**INSTRUCTIONS TO FOLLOW:** Your answer should be a single number: the count of lines in the records below containing the word "computer".

[Excerpts from a dataset]
=== Begin Enclosure ===
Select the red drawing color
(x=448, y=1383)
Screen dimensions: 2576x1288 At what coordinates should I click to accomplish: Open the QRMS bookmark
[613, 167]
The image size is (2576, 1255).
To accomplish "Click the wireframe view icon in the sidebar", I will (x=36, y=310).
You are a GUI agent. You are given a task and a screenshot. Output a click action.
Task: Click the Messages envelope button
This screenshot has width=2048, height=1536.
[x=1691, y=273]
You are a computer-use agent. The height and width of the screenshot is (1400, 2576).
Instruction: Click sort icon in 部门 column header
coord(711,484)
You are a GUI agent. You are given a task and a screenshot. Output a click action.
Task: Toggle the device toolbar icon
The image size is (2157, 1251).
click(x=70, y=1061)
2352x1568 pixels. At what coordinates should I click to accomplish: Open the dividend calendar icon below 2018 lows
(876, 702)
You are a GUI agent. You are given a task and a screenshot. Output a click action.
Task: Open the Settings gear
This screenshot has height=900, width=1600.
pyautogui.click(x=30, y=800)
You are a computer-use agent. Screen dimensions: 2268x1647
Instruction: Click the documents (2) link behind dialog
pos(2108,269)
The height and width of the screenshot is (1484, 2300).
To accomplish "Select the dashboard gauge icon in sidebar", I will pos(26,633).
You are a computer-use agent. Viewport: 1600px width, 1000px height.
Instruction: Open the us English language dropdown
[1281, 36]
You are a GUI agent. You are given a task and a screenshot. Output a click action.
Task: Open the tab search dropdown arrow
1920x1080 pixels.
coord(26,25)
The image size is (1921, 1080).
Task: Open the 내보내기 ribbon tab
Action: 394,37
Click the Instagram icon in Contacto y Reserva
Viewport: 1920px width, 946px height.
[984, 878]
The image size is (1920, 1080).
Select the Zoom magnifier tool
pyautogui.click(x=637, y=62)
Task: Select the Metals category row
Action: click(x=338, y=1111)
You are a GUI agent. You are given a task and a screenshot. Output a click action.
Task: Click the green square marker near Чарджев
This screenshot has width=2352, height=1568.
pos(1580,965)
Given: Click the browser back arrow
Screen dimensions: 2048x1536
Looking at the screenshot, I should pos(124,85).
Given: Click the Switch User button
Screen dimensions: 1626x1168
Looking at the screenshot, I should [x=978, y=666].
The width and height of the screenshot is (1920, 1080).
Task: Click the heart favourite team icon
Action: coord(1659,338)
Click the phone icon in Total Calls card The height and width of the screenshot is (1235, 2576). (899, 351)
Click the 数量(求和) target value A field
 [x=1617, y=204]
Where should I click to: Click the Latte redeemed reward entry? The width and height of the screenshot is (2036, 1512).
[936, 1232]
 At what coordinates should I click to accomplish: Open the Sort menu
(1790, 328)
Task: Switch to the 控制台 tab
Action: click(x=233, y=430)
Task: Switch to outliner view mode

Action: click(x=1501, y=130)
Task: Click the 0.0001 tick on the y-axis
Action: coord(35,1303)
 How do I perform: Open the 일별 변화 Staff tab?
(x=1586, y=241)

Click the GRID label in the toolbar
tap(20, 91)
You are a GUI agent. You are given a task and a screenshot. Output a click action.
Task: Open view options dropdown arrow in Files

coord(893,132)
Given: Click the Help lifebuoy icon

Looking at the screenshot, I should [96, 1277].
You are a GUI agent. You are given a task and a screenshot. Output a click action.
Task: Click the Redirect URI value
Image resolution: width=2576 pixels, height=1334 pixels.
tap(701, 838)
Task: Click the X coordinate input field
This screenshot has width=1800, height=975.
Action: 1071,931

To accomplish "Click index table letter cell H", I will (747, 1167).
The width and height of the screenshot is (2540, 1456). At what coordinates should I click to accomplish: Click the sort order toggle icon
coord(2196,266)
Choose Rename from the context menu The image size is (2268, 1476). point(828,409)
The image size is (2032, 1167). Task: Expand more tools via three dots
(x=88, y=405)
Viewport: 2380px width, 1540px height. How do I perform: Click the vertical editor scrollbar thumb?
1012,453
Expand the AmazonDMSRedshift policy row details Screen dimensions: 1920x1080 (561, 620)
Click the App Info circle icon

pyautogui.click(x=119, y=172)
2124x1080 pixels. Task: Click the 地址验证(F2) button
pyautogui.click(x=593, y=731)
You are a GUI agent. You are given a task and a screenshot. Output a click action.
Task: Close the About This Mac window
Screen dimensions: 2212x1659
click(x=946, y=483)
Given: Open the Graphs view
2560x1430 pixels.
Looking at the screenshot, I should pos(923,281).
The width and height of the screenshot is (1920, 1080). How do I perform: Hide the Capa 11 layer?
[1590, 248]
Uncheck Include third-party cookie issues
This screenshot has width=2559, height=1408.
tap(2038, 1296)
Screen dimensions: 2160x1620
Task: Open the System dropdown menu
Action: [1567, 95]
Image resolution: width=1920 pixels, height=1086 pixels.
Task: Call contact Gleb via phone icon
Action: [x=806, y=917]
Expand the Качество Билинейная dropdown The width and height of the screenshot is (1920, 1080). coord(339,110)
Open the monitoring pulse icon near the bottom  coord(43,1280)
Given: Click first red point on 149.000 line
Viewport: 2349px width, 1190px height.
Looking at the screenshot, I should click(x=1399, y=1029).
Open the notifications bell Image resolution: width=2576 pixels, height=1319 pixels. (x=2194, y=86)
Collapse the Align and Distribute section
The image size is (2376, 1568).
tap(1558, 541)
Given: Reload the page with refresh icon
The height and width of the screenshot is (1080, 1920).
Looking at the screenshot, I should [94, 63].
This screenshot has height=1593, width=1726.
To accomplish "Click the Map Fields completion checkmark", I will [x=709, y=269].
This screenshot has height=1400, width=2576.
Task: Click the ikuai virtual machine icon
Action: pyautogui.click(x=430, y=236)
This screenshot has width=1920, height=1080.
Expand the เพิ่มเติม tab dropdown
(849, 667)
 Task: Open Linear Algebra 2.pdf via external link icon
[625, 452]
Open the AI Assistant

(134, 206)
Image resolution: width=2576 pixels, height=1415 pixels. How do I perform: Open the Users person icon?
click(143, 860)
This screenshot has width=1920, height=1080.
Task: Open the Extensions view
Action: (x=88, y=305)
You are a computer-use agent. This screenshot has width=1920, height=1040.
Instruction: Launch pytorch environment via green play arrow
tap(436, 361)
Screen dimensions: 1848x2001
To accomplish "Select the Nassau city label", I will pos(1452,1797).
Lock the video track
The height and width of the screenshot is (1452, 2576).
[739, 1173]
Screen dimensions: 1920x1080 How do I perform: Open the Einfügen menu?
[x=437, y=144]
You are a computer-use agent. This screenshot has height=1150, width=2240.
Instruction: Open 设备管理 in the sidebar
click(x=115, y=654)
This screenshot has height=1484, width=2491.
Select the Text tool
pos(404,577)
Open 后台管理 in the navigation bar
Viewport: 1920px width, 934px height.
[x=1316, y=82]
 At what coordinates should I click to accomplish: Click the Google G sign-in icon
=== End Enclosure ===
**THE COMPLETED TASK:** 5